# WHAT THE EXERCISE ASKS:
Using the material below, return exactly the lines between the one holding "Instruction: Click the green" and the one holding "Given: Select the phone recovery sidebar icon", inclusive, and no others.

# DATA SHOWN:
▬▬▬▬▬▬
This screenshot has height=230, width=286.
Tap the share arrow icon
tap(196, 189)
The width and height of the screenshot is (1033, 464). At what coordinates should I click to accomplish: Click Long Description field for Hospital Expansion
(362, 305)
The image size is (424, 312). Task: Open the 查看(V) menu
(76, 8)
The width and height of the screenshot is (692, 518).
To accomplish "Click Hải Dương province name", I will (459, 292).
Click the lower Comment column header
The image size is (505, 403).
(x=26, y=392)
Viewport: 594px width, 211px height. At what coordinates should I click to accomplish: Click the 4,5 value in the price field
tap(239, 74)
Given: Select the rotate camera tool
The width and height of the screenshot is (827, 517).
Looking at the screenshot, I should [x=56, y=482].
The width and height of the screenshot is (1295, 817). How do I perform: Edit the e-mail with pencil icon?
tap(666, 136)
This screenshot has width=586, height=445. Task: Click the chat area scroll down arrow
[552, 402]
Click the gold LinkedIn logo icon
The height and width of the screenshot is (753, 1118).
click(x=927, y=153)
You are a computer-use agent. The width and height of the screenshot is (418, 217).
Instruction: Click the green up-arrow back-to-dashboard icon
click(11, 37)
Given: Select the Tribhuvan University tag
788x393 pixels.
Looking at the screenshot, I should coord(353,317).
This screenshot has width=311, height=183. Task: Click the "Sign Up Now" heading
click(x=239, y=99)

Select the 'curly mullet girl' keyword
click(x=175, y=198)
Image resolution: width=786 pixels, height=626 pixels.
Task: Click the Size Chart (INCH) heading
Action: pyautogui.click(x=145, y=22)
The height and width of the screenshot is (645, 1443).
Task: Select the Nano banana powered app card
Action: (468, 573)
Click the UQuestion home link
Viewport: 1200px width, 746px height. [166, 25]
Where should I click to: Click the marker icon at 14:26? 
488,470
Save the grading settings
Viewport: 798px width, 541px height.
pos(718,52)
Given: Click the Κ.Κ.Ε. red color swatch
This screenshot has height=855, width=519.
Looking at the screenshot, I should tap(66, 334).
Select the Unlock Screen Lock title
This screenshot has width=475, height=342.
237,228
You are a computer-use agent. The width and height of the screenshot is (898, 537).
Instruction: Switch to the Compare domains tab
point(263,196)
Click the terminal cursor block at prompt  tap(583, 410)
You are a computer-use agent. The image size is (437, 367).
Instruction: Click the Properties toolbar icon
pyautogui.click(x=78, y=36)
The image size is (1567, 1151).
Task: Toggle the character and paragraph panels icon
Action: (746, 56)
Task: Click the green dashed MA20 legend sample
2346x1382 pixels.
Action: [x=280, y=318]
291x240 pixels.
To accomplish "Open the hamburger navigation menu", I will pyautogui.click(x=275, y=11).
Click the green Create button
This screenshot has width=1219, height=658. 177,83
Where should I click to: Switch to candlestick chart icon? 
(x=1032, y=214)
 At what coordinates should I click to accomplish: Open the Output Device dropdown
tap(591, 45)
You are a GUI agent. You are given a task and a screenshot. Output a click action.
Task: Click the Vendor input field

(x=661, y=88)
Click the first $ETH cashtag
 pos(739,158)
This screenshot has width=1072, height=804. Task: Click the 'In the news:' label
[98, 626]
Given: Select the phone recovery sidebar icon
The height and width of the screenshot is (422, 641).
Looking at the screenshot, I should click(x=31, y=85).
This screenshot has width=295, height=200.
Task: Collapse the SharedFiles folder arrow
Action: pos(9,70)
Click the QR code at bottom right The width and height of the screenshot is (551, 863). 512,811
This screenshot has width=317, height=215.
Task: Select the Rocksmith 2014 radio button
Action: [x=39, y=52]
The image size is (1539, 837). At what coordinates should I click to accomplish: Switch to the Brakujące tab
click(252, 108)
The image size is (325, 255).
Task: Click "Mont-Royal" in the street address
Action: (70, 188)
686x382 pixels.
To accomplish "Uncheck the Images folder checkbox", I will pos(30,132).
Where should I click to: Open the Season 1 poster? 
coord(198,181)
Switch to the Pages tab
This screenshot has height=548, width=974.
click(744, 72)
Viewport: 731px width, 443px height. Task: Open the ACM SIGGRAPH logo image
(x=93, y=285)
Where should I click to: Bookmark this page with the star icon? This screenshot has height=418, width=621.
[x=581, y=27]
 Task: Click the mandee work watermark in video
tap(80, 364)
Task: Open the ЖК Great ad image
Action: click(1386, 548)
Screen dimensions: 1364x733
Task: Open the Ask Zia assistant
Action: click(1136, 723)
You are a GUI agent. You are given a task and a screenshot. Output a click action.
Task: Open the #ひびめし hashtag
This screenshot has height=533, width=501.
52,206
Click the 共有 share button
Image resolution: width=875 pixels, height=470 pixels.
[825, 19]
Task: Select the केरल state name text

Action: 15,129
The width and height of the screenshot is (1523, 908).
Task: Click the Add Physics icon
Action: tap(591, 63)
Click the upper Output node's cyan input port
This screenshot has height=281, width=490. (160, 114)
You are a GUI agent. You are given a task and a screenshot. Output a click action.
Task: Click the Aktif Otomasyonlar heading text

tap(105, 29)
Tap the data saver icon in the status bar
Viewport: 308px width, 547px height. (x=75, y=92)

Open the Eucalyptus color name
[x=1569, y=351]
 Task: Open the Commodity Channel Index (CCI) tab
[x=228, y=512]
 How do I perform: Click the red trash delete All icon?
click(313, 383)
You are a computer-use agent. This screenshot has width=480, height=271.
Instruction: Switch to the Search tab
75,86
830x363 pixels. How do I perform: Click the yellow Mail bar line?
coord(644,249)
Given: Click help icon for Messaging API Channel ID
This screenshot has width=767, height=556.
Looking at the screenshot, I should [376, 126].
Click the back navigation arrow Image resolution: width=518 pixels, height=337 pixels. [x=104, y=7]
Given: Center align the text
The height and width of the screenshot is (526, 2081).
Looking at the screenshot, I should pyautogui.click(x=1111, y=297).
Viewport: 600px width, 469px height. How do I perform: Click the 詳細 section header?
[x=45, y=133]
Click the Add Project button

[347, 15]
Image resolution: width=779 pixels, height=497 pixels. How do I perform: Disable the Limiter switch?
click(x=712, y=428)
▬▬▬▬▬▬
# OUTPUT FOR THIS EXERCISE:
Instruction: Click the green up-arrow back-to-dashboard icon
click(11, 37)
Given: Select the Tribhuvan University tag
788x393 pixels.
Looking at the screenshot, I should coord(353,317).
This screenshot has width=311, height=183. Task: Click the "Sign Up Now" heading
click(x=239, y=99)

Select the 'curly mullet girl' keyword
click(x=175, y=198)
Image resolution: width=786 pixels, height=626 pixels.
Task: Click the Size Chart (INCH) heading
Action: pyautogui.click(x=145, y=22)
The height and width of the screenshot is (645, 1443).
Task: Select the Nano banana powered app card
Action: (468, 573)
Click the UQuestion home link
Viewport: 1200px width, 746px height. [166, 25]
Where should I click to: Click the marker icon at 14:26? 
488,470
Save the grading settings
Viewport: 798px width, 541px height.
pos(718,52)
Given: Click the Κ.Κ.Ε. red color swatch
This screenshot has height=855, width=519.
Looking at the screenshot, I should tap(66, 334).
Select the Unlock Screen Lock title
This screenshot has width=475, height=342.
237,228
You are a computer-use agent. The width and height of the screenshot is (898, 537).
Instruction: Switch to the Compare domains tab
point(263,196)
Click the terminal cursor block at prompt  tap(583, 410)
You are a computer-use agent. The image size is (437, 367).
Instruction: Click the Properties toolbar icon
pyautogui.click(x=78, y=36)
The image size is (1567, 1151).
Task: Toggle the character and paragraph panels icon
Action: (746, 56)
Task: Click the green dashed MA20 legend sample
2346x1382 pixels.
Action: [x=280, y=318]
291x240 pixels.
To accomplish "Open the hamburger navigation menu", I will pyautogui.click(x=275, y=11).
Click the green Create button
This screenshot has width=1219, height=658. 177,83
Where should I click to: Switch to candlestick chart icon? 
(x=1032, y=214)
 At what coordinates should I click to accomplish: Open the Output Device dropdown
tap(591, 45)
You are a GUI agent. You are given a task and a screenshot. Output a click action.
Task: Click the Vendor input field

(x=661, y=88)
Click the first $ETH cashtag
 pos(739,158)
This screenshot has width=1072, height=804. Task: Click the 'In the news:' label
[98, 626]
Given: Select the phone recovery sidebar icon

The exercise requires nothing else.